Obsessed
By Brian Eggert |
Whenever a movie husband cheats on his movie wife and then finds himself stalked by his adulterous movie partner, he becomes the story’s victim. He always has to protect his poor wife—who already has enough on her plate with mulling over the end of her marriage—from the now-psychotic homewrecker. This is the formula established by Fatal Attraction, which Hollywood follows time and time again. Obsessed diverts by presenting a husband who does not cheat, nor does the wife à la Unfaithful, but rather the story falls on a happy couple disrupted by an infatuated third party.
That the conflict is so cut-and-dry presents a problem, because there’s no dynamic or challenge for the audience. We know who is good. We know who is evil. There’s no moral dilemma or question of integrity with the protagonists, but we watch anyway as the predictable events unfold. Derek (Idris Elba) and Sharon (Beyoncé Knowles) are happily married. Derek has a new promotion. Sharon has a new baby and house to manage, and she dreams of going back to school. Trouble rears her head in the form of an enticing office temp, Lisa (Ali Larter), whose flirtations with Derek quickly go from awkward to out of control. Derek, surprisingly, does not succumb. He tells Lisa nothing can happen, and that he’s married, but he doesn’t confess what’s been happening to Sharon. Then, of course, Lisa goes really crazy really fast. She stalks Derek, putting him in a guilty-looking position with his job and wife. But eventually, Lisa’s delusional behavior is exposed, and Sharon is forced to defend her home by dropping the bitch’s “skinny ass” to her death. End of story.
Formerly titled Oh No She Didn’t, according to imdb.com, the movie uses mild racial stereotypes to differentiate itself from the usual sexy thriller yarn. The implications are unspoken within the movie, but the themes linger in the subtext. Derek and Sharon are an African-American family intruded upon by a white woman; even the movie poster wants you to acknowledge this fact with its black-and-white lettering as if race somehow matters in this context. But race doesn’t alter the nature of these cliché characters. The husband is a powerless victim; the temp is a psycho. The victimized wife kills the psycho and empowers herself in the process.
Any sense of danger is almost nonexistent because we’re already sure of how the movie will inevitably play out. The actors do little to misdirect our anticipation, though each gives a believable performance. Elba has a towering presence as a male lead and evokes the necessary everyman quality required to generate sympathy. Beyoncé makes a fine, strong-willed wife, but her casting also removes any fear that Derek might cheat on her character, because, after all, what husband would cheat with Beyoncé waiting at home? And though Larter is no Glenn Close, the glint of madness in her eyes is effective.

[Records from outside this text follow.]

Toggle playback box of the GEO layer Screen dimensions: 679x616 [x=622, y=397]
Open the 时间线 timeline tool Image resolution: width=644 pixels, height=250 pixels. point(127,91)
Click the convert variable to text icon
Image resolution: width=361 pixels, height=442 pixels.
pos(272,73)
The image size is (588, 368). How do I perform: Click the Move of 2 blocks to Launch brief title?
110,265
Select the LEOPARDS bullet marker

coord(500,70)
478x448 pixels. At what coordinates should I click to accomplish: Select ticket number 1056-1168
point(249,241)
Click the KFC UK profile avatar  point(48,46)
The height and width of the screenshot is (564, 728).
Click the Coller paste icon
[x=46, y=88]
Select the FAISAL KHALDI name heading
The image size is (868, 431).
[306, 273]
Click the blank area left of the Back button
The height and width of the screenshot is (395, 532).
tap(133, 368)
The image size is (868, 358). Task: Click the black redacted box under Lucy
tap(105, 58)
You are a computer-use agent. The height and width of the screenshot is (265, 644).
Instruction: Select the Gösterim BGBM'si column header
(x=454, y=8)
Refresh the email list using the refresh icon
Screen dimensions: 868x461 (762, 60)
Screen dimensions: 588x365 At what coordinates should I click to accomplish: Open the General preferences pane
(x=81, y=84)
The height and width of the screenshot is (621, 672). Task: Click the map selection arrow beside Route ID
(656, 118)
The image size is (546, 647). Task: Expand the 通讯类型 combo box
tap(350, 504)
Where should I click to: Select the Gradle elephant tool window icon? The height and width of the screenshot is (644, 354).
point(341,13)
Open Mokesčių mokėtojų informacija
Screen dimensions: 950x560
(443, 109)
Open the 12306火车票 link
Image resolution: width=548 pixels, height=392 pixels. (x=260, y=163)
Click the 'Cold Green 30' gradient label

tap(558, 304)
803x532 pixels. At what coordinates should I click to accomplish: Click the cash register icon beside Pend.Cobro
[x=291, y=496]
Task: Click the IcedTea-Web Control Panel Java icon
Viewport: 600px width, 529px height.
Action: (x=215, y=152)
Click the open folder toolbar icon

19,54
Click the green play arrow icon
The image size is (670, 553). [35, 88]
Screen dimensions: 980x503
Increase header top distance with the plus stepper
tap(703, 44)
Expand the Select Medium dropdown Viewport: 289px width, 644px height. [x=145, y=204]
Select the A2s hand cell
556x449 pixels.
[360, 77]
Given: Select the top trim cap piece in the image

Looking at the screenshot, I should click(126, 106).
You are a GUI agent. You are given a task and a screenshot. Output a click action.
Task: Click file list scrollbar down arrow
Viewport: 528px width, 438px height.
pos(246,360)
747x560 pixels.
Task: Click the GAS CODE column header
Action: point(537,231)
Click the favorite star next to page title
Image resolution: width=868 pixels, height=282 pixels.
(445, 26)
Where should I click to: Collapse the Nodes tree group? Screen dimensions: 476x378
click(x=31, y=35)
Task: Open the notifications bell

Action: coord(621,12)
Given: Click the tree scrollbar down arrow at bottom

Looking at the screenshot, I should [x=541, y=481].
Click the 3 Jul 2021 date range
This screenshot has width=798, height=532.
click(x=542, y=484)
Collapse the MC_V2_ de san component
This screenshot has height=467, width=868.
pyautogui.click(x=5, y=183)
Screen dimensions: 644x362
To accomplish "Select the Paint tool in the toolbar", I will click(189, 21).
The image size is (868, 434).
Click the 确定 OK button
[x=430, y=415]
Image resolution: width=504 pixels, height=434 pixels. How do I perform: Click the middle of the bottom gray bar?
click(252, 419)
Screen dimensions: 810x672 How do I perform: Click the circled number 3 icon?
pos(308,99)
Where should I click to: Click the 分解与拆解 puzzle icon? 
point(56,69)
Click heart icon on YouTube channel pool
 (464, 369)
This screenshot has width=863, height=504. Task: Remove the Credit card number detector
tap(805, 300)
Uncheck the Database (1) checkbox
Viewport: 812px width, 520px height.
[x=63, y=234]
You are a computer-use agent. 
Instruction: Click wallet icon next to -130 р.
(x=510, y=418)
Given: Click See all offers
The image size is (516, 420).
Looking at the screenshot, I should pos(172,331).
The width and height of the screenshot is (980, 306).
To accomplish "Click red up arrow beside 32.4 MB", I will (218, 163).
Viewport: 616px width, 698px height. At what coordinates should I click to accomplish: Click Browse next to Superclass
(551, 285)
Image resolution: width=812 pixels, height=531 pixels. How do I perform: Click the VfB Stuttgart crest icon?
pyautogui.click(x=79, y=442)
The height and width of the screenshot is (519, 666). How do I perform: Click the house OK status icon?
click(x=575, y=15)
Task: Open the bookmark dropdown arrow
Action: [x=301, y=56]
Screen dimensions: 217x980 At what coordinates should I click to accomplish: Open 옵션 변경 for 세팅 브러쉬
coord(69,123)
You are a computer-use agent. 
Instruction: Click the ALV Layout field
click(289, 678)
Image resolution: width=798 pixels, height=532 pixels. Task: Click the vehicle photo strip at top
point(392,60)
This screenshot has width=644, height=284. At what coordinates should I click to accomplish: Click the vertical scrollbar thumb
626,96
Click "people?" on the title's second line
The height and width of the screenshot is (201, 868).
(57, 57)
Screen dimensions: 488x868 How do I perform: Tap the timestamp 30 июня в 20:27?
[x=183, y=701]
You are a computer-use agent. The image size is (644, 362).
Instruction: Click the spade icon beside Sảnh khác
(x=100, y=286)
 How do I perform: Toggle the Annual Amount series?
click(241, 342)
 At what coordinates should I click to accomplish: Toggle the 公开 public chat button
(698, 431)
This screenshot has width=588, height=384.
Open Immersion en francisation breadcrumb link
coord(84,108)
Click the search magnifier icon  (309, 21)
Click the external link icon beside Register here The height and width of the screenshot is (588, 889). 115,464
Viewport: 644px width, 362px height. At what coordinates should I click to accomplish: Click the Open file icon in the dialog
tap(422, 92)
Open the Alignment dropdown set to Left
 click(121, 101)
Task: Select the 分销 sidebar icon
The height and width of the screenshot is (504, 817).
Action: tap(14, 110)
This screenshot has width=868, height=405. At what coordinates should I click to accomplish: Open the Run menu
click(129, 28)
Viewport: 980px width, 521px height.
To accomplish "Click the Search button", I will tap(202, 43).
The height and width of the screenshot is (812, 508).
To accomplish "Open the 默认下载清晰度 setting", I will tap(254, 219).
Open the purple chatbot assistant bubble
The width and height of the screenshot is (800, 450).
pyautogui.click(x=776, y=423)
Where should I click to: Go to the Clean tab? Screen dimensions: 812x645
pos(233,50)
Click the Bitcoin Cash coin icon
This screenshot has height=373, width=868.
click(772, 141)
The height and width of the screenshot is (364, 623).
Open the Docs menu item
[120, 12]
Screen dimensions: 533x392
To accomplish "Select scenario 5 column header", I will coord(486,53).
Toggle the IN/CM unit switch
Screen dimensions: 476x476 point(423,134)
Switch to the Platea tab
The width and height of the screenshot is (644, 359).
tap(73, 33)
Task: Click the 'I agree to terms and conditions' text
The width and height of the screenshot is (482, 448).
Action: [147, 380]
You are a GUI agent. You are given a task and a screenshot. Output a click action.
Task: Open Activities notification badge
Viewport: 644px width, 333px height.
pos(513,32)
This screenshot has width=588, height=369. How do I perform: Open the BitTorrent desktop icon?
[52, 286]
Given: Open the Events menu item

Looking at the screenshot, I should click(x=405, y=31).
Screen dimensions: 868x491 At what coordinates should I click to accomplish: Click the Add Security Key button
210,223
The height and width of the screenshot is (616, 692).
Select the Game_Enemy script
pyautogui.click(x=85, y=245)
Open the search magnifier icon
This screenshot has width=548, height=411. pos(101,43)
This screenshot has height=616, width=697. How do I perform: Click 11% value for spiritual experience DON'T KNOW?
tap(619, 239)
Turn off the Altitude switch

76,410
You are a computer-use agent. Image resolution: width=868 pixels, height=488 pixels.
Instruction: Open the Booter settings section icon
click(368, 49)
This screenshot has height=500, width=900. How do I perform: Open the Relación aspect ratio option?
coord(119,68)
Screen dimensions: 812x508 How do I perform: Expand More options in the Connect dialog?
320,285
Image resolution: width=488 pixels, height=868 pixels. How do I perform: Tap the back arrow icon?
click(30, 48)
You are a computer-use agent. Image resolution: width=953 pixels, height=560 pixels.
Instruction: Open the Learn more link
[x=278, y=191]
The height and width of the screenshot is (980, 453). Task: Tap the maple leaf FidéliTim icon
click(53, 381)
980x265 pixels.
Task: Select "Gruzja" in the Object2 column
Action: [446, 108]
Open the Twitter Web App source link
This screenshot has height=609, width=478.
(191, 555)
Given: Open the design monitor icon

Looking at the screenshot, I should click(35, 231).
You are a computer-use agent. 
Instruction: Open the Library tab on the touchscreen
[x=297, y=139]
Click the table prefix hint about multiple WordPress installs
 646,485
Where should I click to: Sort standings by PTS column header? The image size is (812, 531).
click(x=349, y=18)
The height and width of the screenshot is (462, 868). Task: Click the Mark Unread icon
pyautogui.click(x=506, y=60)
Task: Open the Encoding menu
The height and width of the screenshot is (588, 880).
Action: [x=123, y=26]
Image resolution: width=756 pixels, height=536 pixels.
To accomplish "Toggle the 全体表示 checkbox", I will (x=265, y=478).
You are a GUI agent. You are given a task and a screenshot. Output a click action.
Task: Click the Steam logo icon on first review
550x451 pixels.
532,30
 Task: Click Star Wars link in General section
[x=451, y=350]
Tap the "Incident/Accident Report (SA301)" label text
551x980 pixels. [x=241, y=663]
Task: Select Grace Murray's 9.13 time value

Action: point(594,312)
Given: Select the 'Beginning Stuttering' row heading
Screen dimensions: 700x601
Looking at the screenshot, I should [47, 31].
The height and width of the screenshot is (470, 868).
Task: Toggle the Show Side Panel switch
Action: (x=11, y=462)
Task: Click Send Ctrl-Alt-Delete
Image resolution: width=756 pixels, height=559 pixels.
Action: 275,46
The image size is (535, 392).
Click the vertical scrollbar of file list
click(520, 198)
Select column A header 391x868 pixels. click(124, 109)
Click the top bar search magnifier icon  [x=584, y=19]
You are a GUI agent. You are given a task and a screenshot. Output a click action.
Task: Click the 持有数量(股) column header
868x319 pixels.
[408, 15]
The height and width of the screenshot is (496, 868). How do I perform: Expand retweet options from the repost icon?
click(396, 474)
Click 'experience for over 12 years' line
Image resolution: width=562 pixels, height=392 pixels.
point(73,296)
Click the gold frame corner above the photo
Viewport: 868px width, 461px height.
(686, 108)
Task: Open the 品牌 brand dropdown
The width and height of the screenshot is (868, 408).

Refreshingly rated PG-13, the movie presents no steamy sex scenes to speak of, which are usually standard and the thing to talk about from this brand of thriller. It’s the first feature by Steve Shill, whose experience is almost exclusively directing various episodes from top-notch cable programming like Deadwood and Rome and Dexter—the perfect breeding ground for quality directing. Handled rather plainly, however, the story is straightforward and well-told, if only mildly engaging. Serviceable for a matinee on a dreary day, you could do worse.